Deconstructing the Aramaic Hypothesis
For the record, I wholeheartedly support Gleaves in his endeavors against the Aramaic Hypothesis, which I find spurious. Gleaves’ case for the prevalence of Greek in Palestine by the 1st c. CE certainly persuasive. But the evidence that Gleaves successfully provides against the Aramaic Hypothesis on the one hand does not lead to the flawed concept of a Palestinian “dialect” on the other. Further, although this is perhaps unrelated, I had a niggling feeling throughout the book that there was an agenda involved. This comes out at the end of the introduction, where Gleaves says that he “will show that in many respects the GNT contains the very words that Jesus and his disciples spoke in Greek” (xxvi, cf. 1, 15). But this is problematic, and somewhat vague. Although the two are related, the question of whether or not Jesus spoke Greek is completely different from the question of whether the New Testament records his very words. Once we establish that Jesus spoke Greek, we must go on to ask the questions of whether and why that Greek is or is not identical to the Greek recorded in the NT. Gleaves seems occasionally to get sidetracked from the former in his concern for the latter.

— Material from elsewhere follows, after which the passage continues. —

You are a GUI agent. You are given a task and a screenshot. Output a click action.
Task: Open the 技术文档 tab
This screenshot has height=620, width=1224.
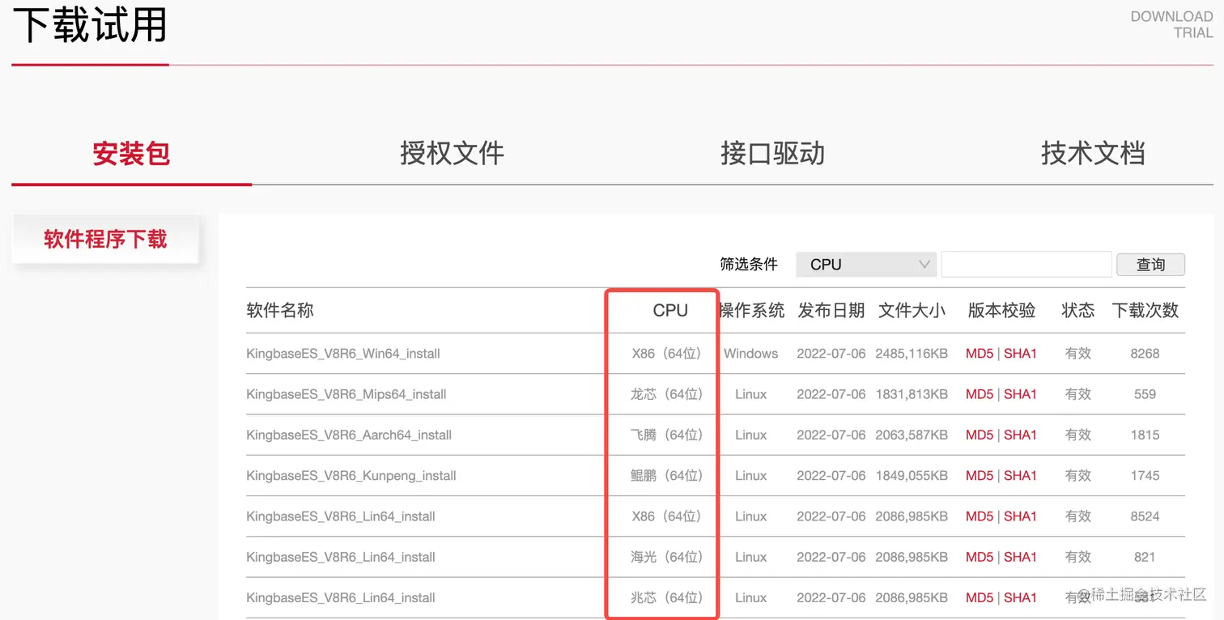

In conclusion, to my mind the most conspicuous and least understood factor in scholarly accounts of the “language” of the NT is the Septuagint, and by extension the under-studied corpus of nonliterary Koine Greek. Although many will point to the NT authors’ familiarity with the Greek OT per se, few will account for the massive socio-religious influence that it was on balance with the natural linguistic developments that it preserves. It is in the current scholarly discussion of the Greek of the LXX that one finds so much helpful material on the development and nature of the Koine in general. There is cutting-edge work going on here (e.g., Lee, Joosten, Aitken) that needs to be related to study of the Greek of the NT in the future.

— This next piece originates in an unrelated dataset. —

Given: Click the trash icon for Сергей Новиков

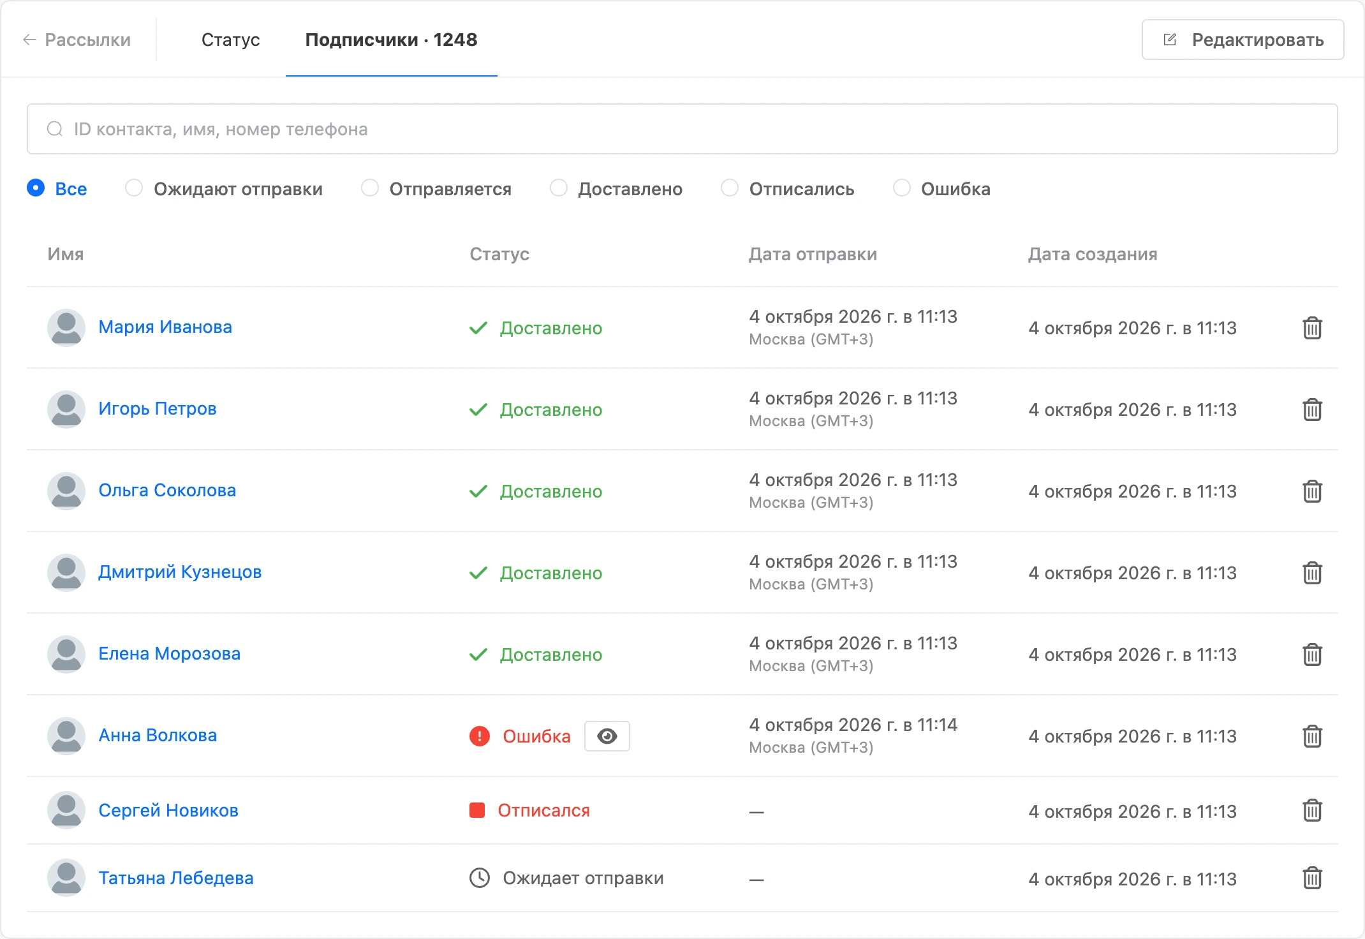Looking at the screenshot, I should 1312,811.
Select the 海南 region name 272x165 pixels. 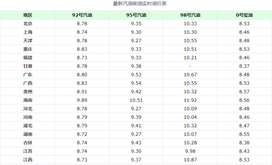pos(28,100)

(1) James K. Aitken, “The Language of the Septuagint and Jewish-Greek Identity”, in James K. Aitken and James C. Padget (eds.), The Jewish-Greek Tradition in Antiquity and the Byzantine (Cambridge, 2014), pp. 120-34 (134).

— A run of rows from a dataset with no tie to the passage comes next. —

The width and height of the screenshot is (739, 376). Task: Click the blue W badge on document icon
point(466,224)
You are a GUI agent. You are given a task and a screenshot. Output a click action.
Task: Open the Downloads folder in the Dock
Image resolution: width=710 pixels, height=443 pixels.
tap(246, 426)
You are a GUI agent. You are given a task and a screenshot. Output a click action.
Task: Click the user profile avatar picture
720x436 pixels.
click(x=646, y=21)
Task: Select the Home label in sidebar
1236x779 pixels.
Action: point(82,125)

(2) On this topic see, e.g., G. H. R. Horsley, “Res Bibliographicae: Divergent Views on the Nature of Greek of the Bible,” Bib 65 (1984): 393-403; Gregory H. R. Horsley, “The Fiction of ‘Jewish Greek’,” in New Documents Illustrating Early Christianity (ed. G. H. R. Horsley; NewDocs 5: Linguistic Essays; North Ryde: Ancient History Documentary Research Centre, Macquarie University, 1989), 5-40. For a survey of the debate, see John A. L. Lee, A Lexical Study of the Septuagint Version of the Pentateuch (SCS 14; Chico, Calif.: Scholars Press, 1983), 11-30; J. W. Voelz, “The Language of the New Testament,” in Geschichte und Kultur Roms im spiegel der Neueren Forschung (eds. Hildegard Temporini and Wolfgang Haase; ANRW 2; Berlin: Walter de Gruyter, 1984), 25: 894-930. For a discussion of understanding the Greek of the Septuagint as part of the development of the language, see James K. Aitken, “Outlook,” in The Reception of Septuagint Words in Jewish-Hellenistic and Christian Literature (eds. Eberhard Bons, Ralph Brucker, and Jan Joosten; WUNTII 367; Tübingen: Mohr Siebeck, 2014), 183-94.